Our holiday for Martin Luther King has always marked the reading of the “I Have a Dream” speech in my home. My children have gathered around our kitchen table since they were small to listen as I read the immortal words of Martin Luther King Jr. from William Bennett’s “The Book of Virtues”. It always sparks interesting conversations about slavery and segregation, Jim Crow laws, civil rights and racism. My purpose is to bring into focus that our freedom here in America comes with a history: 250 years of slavery, that’s a long time, 100 years of “Jim Crow” and Jim Crow Laws and in our present day the cultural divide between white Americans and black Americans. Black and white Americans alike should invest a little time researching some of the laws that black people had to deal with right up until 1961 and beyond, like these:
Textbooks: Books shall not be interchangeable between the white and colored schools, but shall continue to be used by the race first using them. North Carolina
Libraries: The state librarian is directed to fit up and maintain a separate place for the use of the colored people who may come to the library for the purpose of reading books or periodicals. North Carolina
Militia: The white and colored militia shall be separately enrolled, and shall never be compelled to serve in the same organization.No organization of colored troops shall be permitted where white troops are available, and while white permitted to be organized, colored troops shall be under the command of white officers. North Carolina
Transportation: The…Utilities Commission…is empowered and directed to require the establishment of separate waiting rooms at all stations for the white and colored races.
Or These From Alabama:
Restaurants: It shall be unlawful to conduct a restaurant or other place for the serving of food in the city, at which white and colored people are served in the same room, unless such white and colored persons are effectually separated by a solid partition extending from the floor upward to a distance of seven feet or higher, and unless a separate entrance from the street is provided for each compartment. Alabama
Pool and Billiard Rooms: It shall be unlawful for a negro and white person to play together or in company with each other at any game of pool or billiards. Alabama
Toilet Facilities, Male: Every employer of white or negro males shall provide for such white or negro males reasonably accessible and separate toilet facilities.
Mental Hospitals: The Board of Control shall see that proper and distinct apartments are arranged for said patients, so that in no case shall Negroes and white persons be together. Georgia
Intermarriage: It shall be unlawful for a white person to marry anyone except a white person. Any marriage in violation of this section shall be void. Georgia
Barbers: No colored barber shall serve as a barber [to] white women or girls. Georgia
Burial: The officer in charge shall not bury, or allow to be buried, any colored persons upon ground set apart or used for the burial of white persons.
In my Bail Bond Practice I find myself sitting with a young black male filling out paperwork and collecting information about his family, his work or school or lack thereof and there it is, staring at me eye to eye, the outcome and offspring of 350 years of racial injustice. Sometimes I just want to say “I’m sorry”. Sorry for the hand humanity has dealt you, sorry for the cycle of poverty and psychological poverty that keeps spinning through your generations and I am also a little surprised at how little you know about your own predicament.

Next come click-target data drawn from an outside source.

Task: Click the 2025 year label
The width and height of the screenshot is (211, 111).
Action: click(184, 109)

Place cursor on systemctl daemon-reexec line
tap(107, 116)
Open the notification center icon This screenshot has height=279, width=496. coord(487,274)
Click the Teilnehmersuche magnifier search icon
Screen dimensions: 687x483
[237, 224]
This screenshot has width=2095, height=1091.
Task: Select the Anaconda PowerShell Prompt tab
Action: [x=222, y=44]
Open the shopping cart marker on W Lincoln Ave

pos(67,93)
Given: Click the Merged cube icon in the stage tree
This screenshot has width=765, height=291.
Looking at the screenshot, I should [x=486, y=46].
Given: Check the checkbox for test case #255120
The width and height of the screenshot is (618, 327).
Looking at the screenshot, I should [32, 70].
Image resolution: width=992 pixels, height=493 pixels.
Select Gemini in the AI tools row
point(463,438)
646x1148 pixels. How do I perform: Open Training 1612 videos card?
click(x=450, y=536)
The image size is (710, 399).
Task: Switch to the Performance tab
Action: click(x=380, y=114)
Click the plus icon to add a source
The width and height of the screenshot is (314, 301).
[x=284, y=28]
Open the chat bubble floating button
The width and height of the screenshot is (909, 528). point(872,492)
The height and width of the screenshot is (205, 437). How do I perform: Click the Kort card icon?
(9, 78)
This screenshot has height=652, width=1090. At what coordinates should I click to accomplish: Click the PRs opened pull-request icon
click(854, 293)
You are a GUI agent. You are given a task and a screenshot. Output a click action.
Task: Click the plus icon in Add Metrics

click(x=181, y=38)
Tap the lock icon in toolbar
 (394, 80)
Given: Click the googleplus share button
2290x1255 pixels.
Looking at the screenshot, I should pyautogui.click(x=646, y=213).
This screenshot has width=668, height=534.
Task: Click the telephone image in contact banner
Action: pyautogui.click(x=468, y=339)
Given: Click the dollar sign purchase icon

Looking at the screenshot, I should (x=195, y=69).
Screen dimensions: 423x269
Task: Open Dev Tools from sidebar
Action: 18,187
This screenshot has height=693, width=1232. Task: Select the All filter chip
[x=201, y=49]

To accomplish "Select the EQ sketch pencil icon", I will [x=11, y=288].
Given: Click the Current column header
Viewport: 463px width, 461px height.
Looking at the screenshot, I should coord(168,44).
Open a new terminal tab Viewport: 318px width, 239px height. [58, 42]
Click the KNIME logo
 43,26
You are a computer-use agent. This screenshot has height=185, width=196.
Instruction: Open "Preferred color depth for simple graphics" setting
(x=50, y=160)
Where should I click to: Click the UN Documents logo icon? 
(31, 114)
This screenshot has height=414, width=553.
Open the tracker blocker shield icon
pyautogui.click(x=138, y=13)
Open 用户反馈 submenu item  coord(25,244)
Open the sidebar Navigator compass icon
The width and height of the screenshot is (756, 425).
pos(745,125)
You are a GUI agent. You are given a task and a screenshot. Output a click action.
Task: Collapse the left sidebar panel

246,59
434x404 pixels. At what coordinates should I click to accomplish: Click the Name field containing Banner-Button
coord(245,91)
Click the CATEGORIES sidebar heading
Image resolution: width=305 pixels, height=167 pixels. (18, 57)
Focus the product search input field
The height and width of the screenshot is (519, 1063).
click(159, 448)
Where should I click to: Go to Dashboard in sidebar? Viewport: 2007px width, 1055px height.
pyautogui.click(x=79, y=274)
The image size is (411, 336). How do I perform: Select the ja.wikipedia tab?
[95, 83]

How could you commit a crime that could once again rob you of your freedom in America, tattoo you with an inmate number and a jail sentence in the worlds most populated prisons and further throw your people, past and future, down the drain of social slavery. Wake up Black People! You have a responsibility to your Great Grandmothers and Great Grandfathers to lift yourself up, not letting their struggle go to waste. Educate yourselves and be free so you can be there for your children to teach them about the menace of racism and injustice, be there at the kitchen table to read and reread the “I have a Dream Speech”. Martin Luther King Jr. deserves it! It is mandatory!
Red, Yellow, Black or White! We are precious in HIS sight!